L’ex-gendarme de Bourges faisait chanter un ex-taulard

Un mandat d'arrêt a été délivré contre le gendarme - dessin Deligne. - Dessin Deligne

Un mandat d’arrêt a été délivré contre le gendarme – dessin Deligne. – Dessin Deligne

Un an de prison ferme pour Jean-Claude, l’ex-gendarme berruyer, un peu “ripoux” sur les bords du képi, très borderline dans son uniforme. Et relaxe pour l’ancien taulard, Christophe (le prénom a été changé) que le pandore faisait chanter. Empêtré dans une spirale de dettes, le gendarme rencontre, dans un PMU du Boischaut, un joueur addict mais chanceux, Christophe qui parie, gratte, mise. Très chanceux même, le garçon.

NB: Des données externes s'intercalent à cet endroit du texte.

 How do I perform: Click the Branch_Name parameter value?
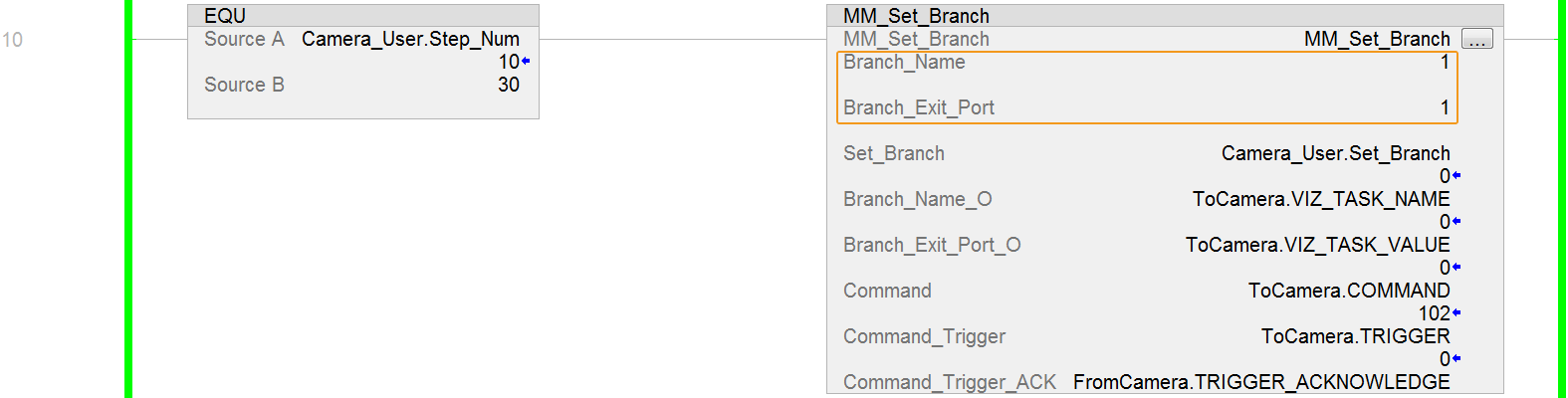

Ex-taulard, il sort de neuf fois de placard, avec une affaire en cours qui lui colle au corps comme un sparadrap, le joueur devient vite ami avec le pandore. Mais pas pour rien. D’un côté, l’ancien taulard est un trèfle à quatre feuilles sur pattes qui renferme un coffre-fort rempli de monnaie. De l’autre, le képi cherche de la fraîche pour combler les trous de son compte en banque. Alors, en échange d’une intervention divine auprès de la justice, lui fait-il miroiter, le gendarme tend la main et promet à Christophe, de le sortir du pétrin judiciaire dans lequel il s’est mis.

Dans le képi de l’officier de police judiciaire, le parieur invétéré y dépose des biftons, jusqu’à 5.000 euros. Un jour, fier comme un bar-tabac, le pandore dit à son pote qu’il peut dormir tranquille, son affaire est classée grâce à lui. C’est archi-faux, de toute façon, la justice avait décidé de classer l’affaire. Mais ça, l’ex-gendarme se garde bien de le dire… Il fournit même un faux document pour prouver sa bonne foi ! Rien ne l’arrête.

Jean-Claude devient gourmand, très, trop. Le prix de la liberté, c’est 500.000 euros. Sinon, le gendarme qui se croit tout puissant renvoie son copain en taule, menace-t-il. Le scénario tourne à l’aigre. Christophe dépose plainte contre le gendarme qui, suspendu en 2011, est viré de la gendarmerie par la suite. Mais Christophe est lui aussi convoqué devant le tribunal correctionnel pour complicité de faux. Car le gendarme avait monté une usine à gaz. Il confectionne de faux papiers, sur l’ordinateur de la gendarmerie afin de faire cracher au bassinet des pigeons tout désignés. Le scénario est alambiqué.

Christophe est plein aux as mais son pognon est bloqué dans une banque du Luxembourg. En attendant, si on pouvait lui avancer de la monnaie…  Les intérêts seront généreux. L’histoire est tellement bidon qu’elle ne prend pas. A la barre, Christophe crie son innocence. Le pandore lui met la pression mais c’est lui qui mène la danse.  Au tribunal, le gendarme joue à l’homme invisible. Au terme de la plaidoirie de Me Bangoura, l’avocat de Christophe, le tribunal correctionnel condamne l’ex-gendarme à un an de prison ferme. Et relaxe le joueur qui peut continuer de gagner sa vie en pariant sur des chevaux.